Wednesday, October 10, 2007

24/7, 25/8

"24/7" and its noisier sibling "24/7/365" bother me. When used to describe individual activity, these expressions are ludicrous hyperbole: "24/7, I never slow down"; "I am thinking about my work 24/7/365." "24/7" may well apply to services that are always available, but in those cases, the dowdier "around the clock" might serve as well. "Around the clock" has the added advantage of placing us in an analog reality, governed by a 12-hour timekeeper.

There's worse though than "24/7." A couple of days ago, with CNN playing in the background, I heard someone refer to "25/8." More bigger! "25/8" doesn't seem to be in widespread use yet: only one of Google's first ten results is relevant, for a computer repair company with the awkward name "onCALL 25/8."

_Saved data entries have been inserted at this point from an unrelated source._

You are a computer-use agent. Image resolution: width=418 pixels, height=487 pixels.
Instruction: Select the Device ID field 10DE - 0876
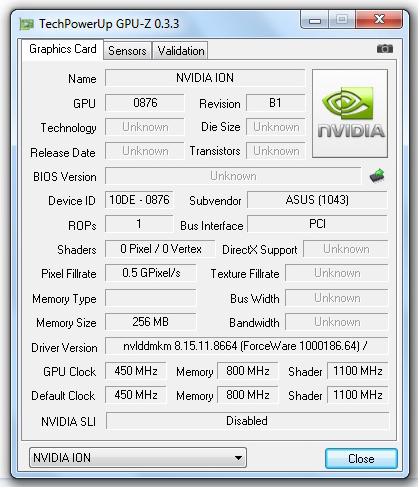coord(139,200)
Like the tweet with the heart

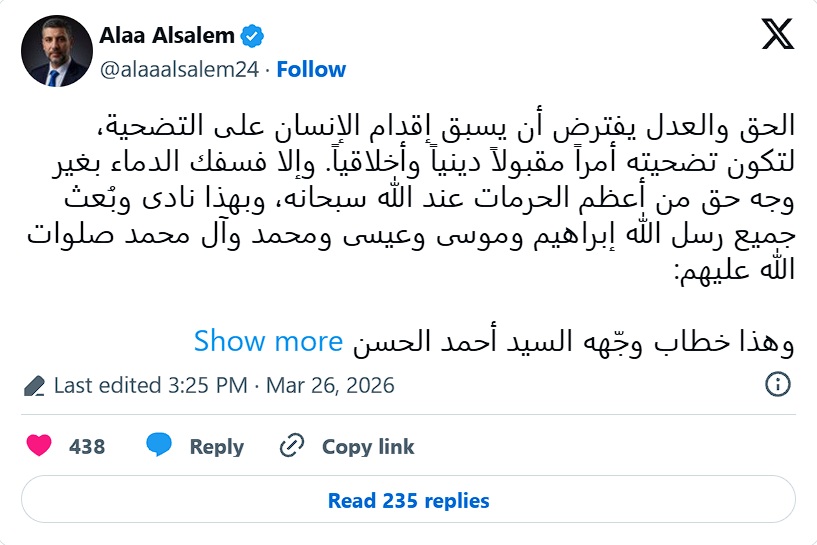point(39,446)
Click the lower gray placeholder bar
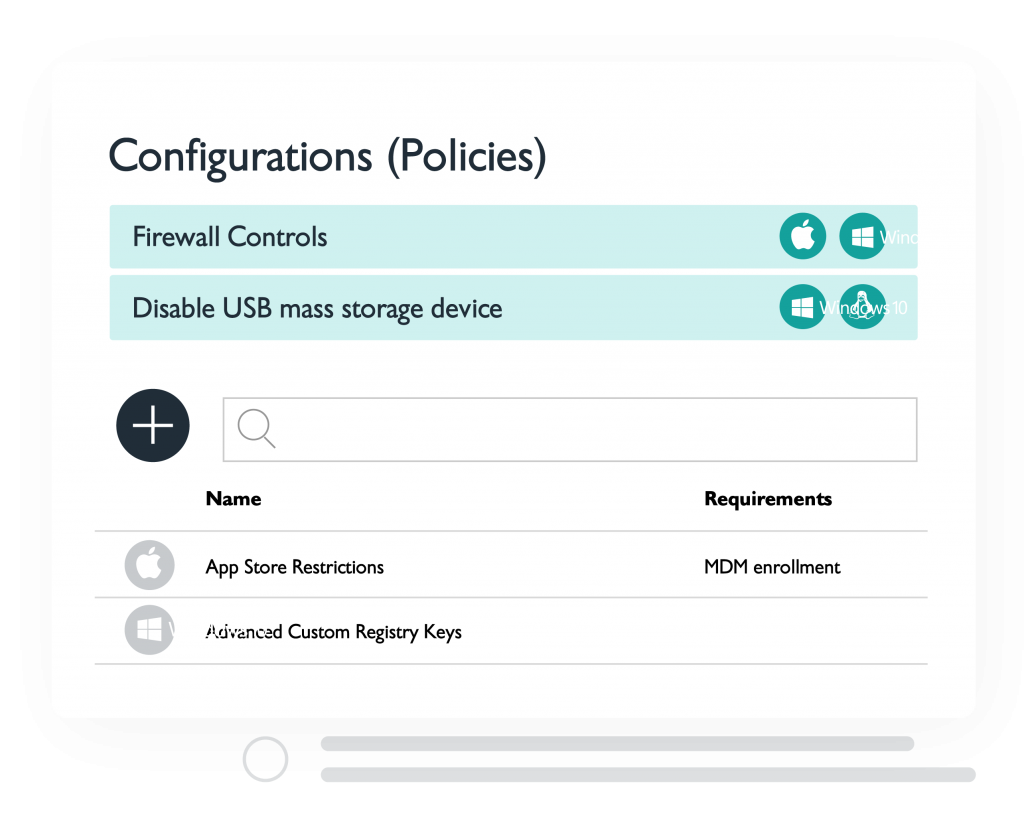This screenshot has height=831, width=1024. pos(648,775)
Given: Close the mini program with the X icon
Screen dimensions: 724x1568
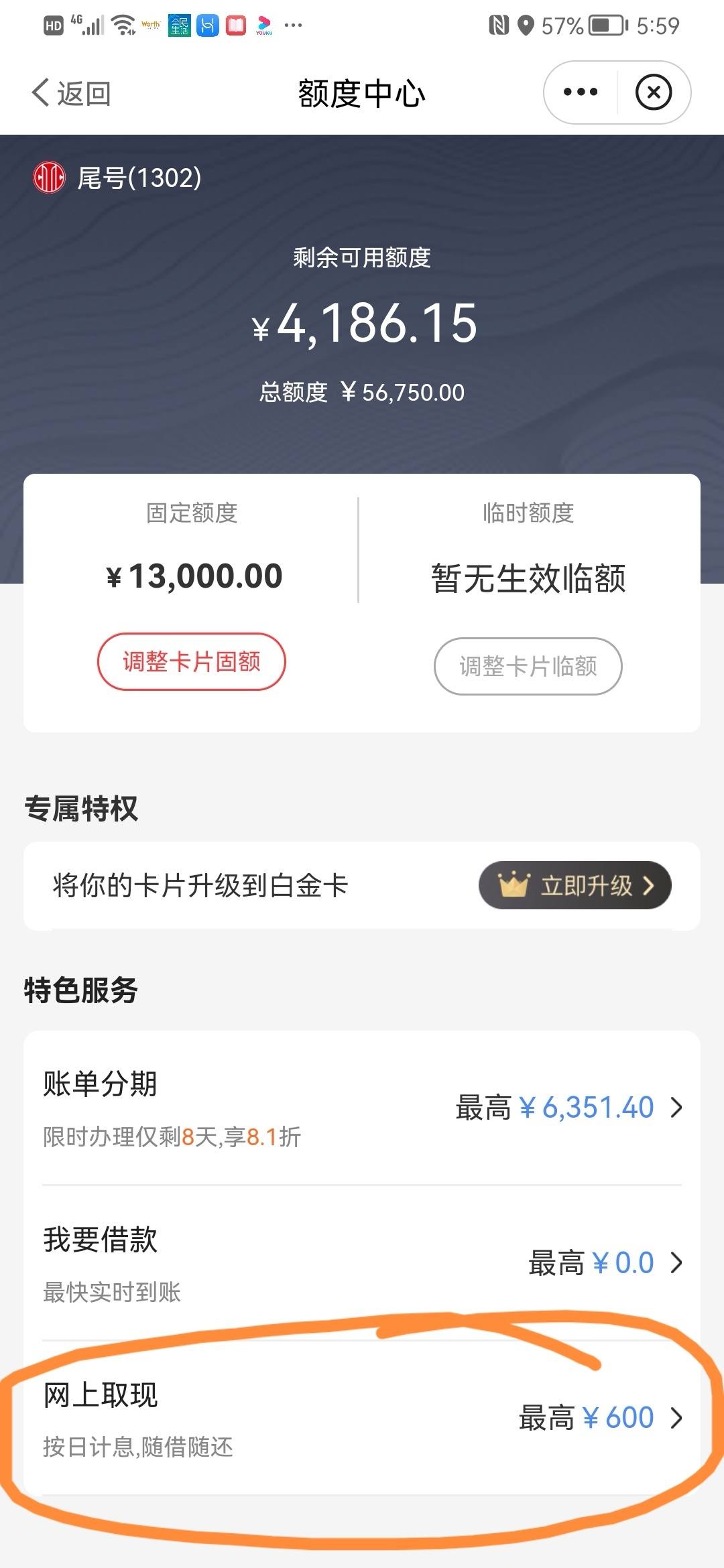Looking at the screenshot, I should point(654,92).
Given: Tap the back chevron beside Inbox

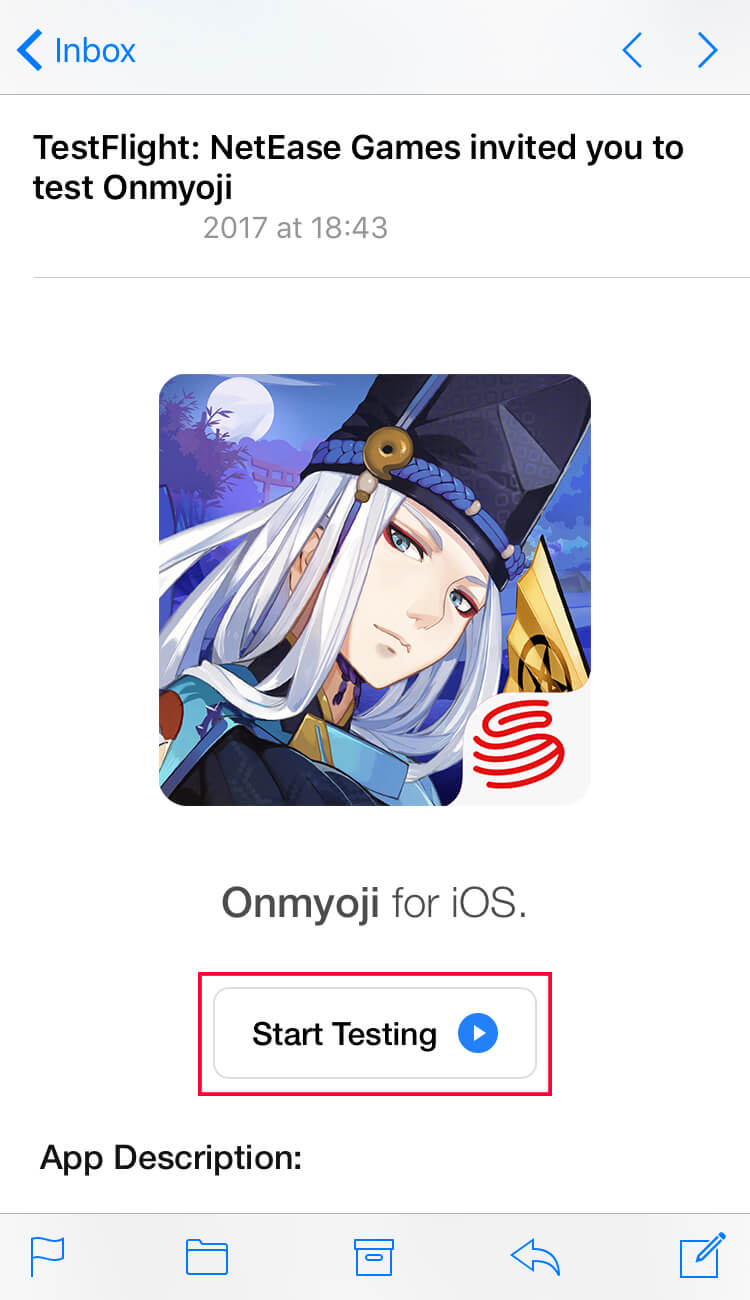Looking at the screenshot, I should (30, 50).
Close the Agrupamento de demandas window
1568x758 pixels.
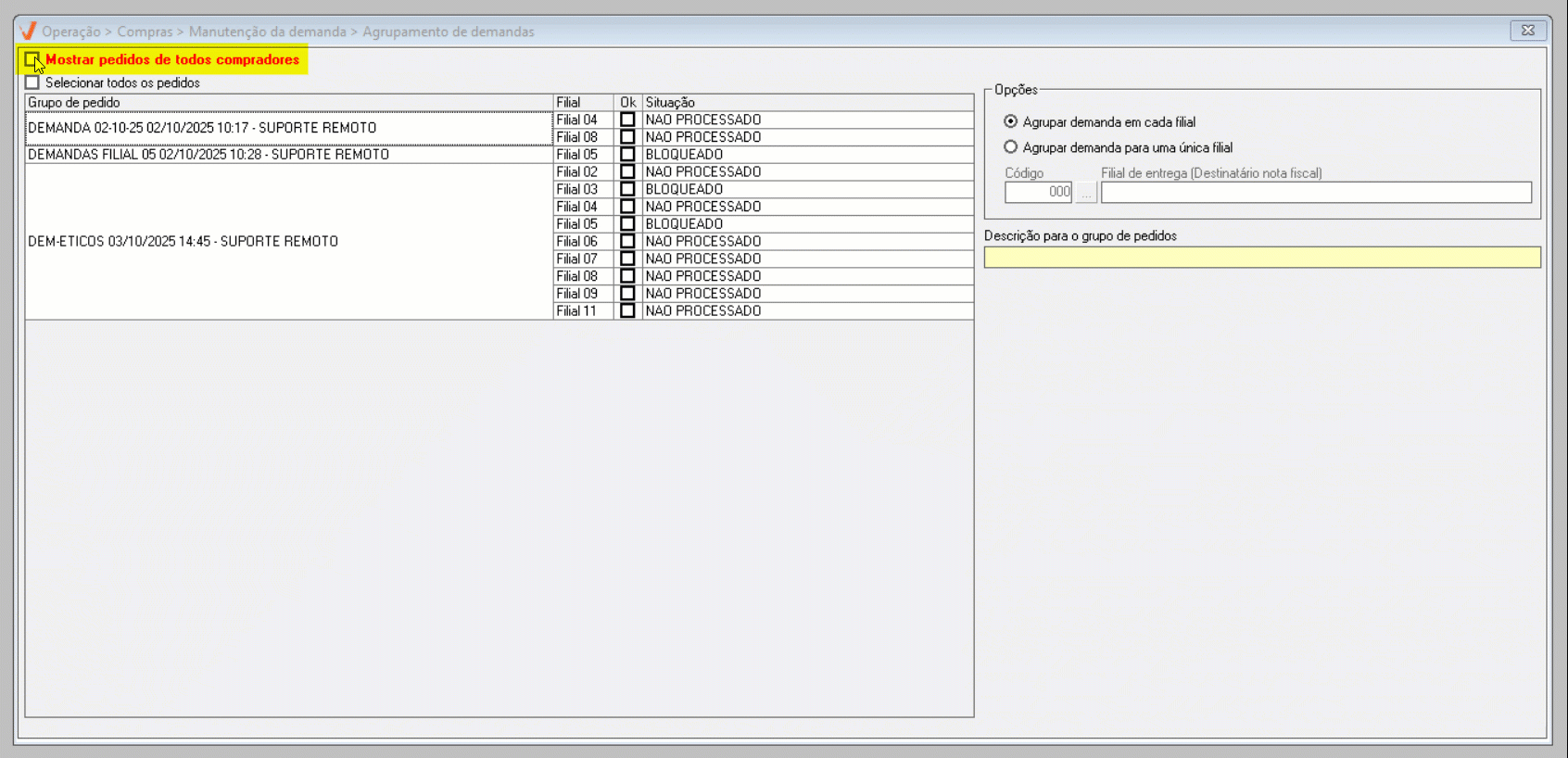[x=1528, y=31]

But what if one wants to press further? If one lives 25/8, what number ought to replace 365? If an ordinary person's year is made of 52 seven-day weeks and an extra day, the year of the eight-days-a-week achiever might be calculated like so: 52 × 8 = 416 days. Add an extra day, and one is busy 25/8/417. But since the 25/8 person's days and weeks are already longer than those of ordinary people, more elaborate calculations might be appropriate: 25 × 8 = 200 hours (one week). 52 × 200 = 10,400 hours in a year. Add one more day: 10,425 hours. And to translate those hours into ordinary days: 10,425 ÷ 24 = 434.375. So there it is.

I am thinking about stuff for my blog 25/8/434.375.

comments: 1

Anonymous said...

I think this can lead you to deeper thinking and perhaps 25/8 is a reflection on the relevance of time, our perception of time and the actual physics of time.

Our name of it, our cultural thinking of it, has changed.